THE DATA:
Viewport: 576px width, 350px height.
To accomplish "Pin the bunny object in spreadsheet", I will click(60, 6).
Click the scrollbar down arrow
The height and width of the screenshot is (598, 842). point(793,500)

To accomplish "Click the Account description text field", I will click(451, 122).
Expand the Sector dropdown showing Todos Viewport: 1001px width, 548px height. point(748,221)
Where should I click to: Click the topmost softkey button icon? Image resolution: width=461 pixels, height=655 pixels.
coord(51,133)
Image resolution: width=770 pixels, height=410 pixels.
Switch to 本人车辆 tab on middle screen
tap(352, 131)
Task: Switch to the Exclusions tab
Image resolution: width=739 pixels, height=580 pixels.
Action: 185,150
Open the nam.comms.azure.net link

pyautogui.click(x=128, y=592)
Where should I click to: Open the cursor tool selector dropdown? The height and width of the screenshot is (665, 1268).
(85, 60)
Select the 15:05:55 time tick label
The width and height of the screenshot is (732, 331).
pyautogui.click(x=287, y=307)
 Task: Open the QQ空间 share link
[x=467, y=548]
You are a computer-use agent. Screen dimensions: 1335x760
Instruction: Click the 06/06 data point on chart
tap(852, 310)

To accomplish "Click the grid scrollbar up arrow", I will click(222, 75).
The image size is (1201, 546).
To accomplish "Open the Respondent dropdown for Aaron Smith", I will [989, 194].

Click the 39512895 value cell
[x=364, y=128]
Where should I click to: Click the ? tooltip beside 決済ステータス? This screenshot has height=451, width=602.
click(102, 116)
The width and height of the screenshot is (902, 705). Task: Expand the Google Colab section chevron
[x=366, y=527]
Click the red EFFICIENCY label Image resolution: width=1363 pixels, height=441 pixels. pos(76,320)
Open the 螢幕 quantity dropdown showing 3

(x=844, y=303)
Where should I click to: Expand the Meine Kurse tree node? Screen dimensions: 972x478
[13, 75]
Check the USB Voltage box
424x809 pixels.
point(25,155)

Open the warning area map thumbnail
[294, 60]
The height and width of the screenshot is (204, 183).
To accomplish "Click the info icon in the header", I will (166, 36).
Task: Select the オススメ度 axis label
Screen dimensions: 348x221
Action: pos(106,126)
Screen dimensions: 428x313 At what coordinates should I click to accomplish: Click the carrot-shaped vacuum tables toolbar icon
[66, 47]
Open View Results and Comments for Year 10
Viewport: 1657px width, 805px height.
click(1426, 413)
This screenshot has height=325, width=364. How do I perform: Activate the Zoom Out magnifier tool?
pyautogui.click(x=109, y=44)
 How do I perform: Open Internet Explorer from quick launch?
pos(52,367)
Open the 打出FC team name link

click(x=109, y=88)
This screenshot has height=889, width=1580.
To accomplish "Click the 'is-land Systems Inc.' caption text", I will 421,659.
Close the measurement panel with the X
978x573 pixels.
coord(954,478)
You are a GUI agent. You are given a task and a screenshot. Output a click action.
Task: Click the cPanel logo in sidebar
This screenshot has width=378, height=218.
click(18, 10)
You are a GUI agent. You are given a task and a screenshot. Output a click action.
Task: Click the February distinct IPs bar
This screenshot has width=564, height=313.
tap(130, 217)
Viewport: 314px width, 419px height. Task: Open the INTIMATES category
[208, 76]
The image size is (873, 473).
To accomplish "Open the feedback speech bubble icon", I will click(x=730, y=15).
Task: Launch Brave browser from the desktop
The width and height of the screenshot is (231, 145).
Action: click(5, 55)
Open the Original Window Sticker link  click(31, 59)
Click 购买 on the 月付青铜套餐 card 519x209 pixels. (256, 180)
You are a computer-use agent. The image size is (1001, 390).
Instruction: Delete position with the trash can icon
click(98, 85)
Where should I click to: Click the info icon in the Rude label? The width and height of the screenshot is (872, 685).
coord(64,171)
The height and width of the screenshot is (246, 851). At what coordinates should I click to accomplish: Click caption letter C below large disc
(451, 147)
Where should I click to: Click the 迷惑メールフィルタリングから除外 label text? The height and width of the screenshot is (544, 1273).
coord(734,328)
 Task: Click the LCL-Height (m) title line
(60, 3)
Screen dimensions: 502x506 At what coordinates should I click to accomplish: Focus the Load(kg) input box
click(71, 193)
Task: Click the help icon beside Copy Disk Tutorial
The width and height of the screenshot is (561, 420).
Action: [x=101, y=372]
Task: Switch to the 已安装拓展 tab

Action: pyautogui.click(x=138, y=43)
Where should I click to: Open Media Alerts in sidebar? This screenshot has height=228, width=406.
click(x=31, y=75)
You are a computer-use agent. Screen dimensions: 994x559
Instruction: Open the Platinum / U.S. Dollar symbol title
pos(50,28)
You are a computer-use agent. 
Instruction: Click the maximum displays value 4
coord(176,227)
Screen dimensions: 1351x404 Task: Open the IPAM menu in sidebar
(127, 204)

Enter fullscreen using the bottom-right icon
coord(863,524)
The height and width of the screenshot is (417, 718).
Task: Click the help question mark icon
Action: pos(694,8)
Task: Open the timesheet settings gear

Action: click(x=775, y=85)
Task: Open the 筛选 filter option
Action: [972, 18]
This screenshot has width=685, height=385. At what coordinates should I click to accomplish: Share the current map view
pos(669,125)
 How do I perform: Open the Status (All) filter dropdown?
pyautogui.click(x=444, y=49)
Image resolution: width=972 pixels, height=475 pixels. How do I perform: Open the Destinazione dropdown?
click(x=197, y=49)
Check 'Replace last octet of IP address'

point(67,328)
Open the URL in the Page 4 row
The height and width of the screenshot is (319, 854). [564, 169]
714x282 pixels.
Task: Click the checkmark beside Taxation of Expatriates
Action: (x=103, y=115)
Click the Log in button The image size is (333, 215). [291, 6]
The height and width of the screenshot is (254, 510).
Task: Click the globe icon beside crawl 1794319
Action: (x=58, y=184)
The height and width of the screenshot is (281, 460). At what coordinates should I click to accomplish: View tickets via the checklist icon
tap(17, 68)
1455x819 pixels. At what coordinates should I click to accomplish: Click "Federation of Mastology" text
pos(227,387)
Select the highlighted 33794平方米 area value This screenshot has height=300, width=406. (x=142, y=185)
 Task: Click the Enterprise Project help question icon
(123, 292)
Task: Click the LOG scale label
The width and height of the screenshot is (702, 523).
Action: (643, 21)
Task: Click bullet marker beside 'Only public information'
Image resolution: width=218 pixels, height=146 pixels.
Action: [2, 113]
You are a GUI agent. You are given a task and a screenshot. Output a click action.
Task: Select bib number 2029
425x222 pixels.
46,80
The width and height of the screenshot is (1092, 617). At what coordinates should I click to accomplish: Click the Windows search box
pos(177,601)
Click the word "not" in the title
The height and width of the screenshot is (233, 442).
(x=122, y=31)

INSTRUCTIONS FOR THE TASK: State how many lines of the listing include "agent", and nothing more.

ANSWER BOX: 7